In my backyard. Until it falls down in my backyard. In the middle of some wretched winter ice storm and takes out the electricity of three city blocks. So, that's where we are. Not just big, headline-worthy catastrophes caused by a failure to perform maintenance on bridges, but a nationwide, localized failure to perform every kind of maintenance on our infrastructure.
When I was in college, I had a friend who had grown up in Lebanon and we were once stuck together during an ice storm in Manhattan, Kansas. The power was out for five days and we were miserably cold and hungry. On about the third day, Nadal said, "You know what makes America great?" Don't laugh, but at the time--1992--I answered: "Our Bill of Rights?" (Little did I know...) Nadal said, "No, it's that even the poorest people in America can get running water and electricity 24 hours a day, every day of the year. Oh, sure, it's out now because of the storm, but it'll come back on and it'll stay on. We never had that in Lebanon."
At the time, I thought she was being funny, but sometimes I look back and agree with her. One of the things that made us great was the notion that we were all in it together and we were all going to sink or swim together. We were all going have lights and water and good roads and decent schools. I don't feel like that's a sure thing anymore. I feel like as the infrastructure falls apart, as we keep giving tax breaks to corporations and rich people, as we keep wasting money of wars and military technology, we may enter a new era when the electricity and the water and the good roads aren't a given.
The answer is fairly simple: it's the FUCKING TAXES, STUPID. If we don't tax the citizens appropriately, we don't have enough money in the coffers to pay for repairs to things like bridges and electrical grids. That's exactly what we've been failing to do for years. After the initial outlay to build all the metropolitan water systems and a national electric grid and an interstate system, we just stopped allocating tax money to maintain it. Like buying a million dollar house and then refusing to repair the rain gutters until your whole roof falls apart.
What do the anti-tax people think? That the Infrastructure Fairy is just going to pop by and drop off a few billion dollars? Or do they think that all this free market enterprise is going to magically produce companies that will dip into their profits to maintain infrastructure, out of the goodness of their hearts?
And that, my people, is part of the conversation I'll be having with my city commissioner just as soon as he calls me back.
Comments
Wow. Give 'em hell, Redz.
Why is there a toilet in your yard?
(lol at the farting sparrow).
And I have toilet in my backyard for emergencies. Nooo...really, it's because I just replaced the toilet in my basement and I didn't want it sitting in my driveway until the trash guys take it away.
I think in my neck of the woods it would be the electric utility, but I could be wrong
You're sooo one of those NIMBY people. :-P
That would freak me out to have the transformer in my back yard.
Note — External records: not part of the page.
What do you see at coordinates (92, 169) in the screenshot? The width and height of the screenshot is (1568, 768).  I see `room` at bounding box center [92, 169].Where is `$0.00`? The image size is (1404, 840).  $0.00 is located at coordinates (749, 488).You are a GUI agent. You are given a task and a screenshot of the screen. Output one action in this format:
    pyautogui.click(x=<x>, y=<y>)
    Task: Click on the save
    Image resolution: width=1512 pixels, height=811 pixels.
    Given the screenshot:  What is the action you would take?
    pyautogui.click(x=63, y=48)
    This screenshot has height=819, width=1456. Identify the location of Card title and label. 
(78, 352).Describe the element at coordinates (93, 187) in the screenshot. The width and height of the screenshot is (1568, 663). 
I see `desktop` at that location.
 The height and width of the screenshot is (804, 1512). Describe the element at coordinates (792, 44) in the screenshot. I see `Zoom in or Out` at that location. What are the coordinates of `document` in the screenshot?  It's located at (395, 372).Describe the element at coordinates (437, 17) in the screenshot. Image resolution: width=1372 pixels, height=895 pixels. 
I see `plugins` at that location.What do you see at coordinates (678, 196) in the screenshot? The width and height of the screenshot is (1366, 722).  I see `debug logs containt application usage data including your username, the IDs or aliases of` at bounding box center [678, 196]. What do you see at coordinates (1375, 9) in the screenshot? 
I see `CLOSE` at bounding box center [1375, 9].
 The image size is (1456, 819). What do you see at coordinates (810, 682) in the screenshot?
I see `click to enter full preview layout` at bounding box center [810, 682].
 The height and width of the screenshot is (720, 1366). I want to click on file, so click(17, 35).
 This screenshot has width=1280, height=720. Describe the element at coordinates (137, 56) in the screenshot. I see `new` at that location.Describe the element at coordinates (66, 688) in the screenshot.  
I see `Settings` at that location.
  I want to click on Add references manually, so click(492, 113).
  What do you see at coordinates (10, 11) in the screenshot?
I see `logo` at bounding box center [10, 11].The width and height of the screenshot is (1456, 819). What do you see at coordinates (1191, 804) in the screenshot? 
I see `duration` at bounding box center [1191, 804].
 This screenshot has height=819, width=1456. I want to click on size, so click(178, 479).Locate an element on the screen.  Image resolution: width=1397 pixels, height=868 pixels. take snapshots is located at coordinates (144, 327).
Not that I would mind it being there, but I would also be nervous about a rotten electrical pole that's ready to collapse at any moment. That sounds like a disaster waiting to happen.
And the infrastructure fairy. It would be funny if I didn't live in Kansas, land of the eternal Republican promise not to raise taxes, no matter what.
You have municipal egrets? Cool.
Oh wait. That's not what you said.
Here in California, they always try to take transportation funds away to pay for all the other BS they want add to the already "over the limit" State budget.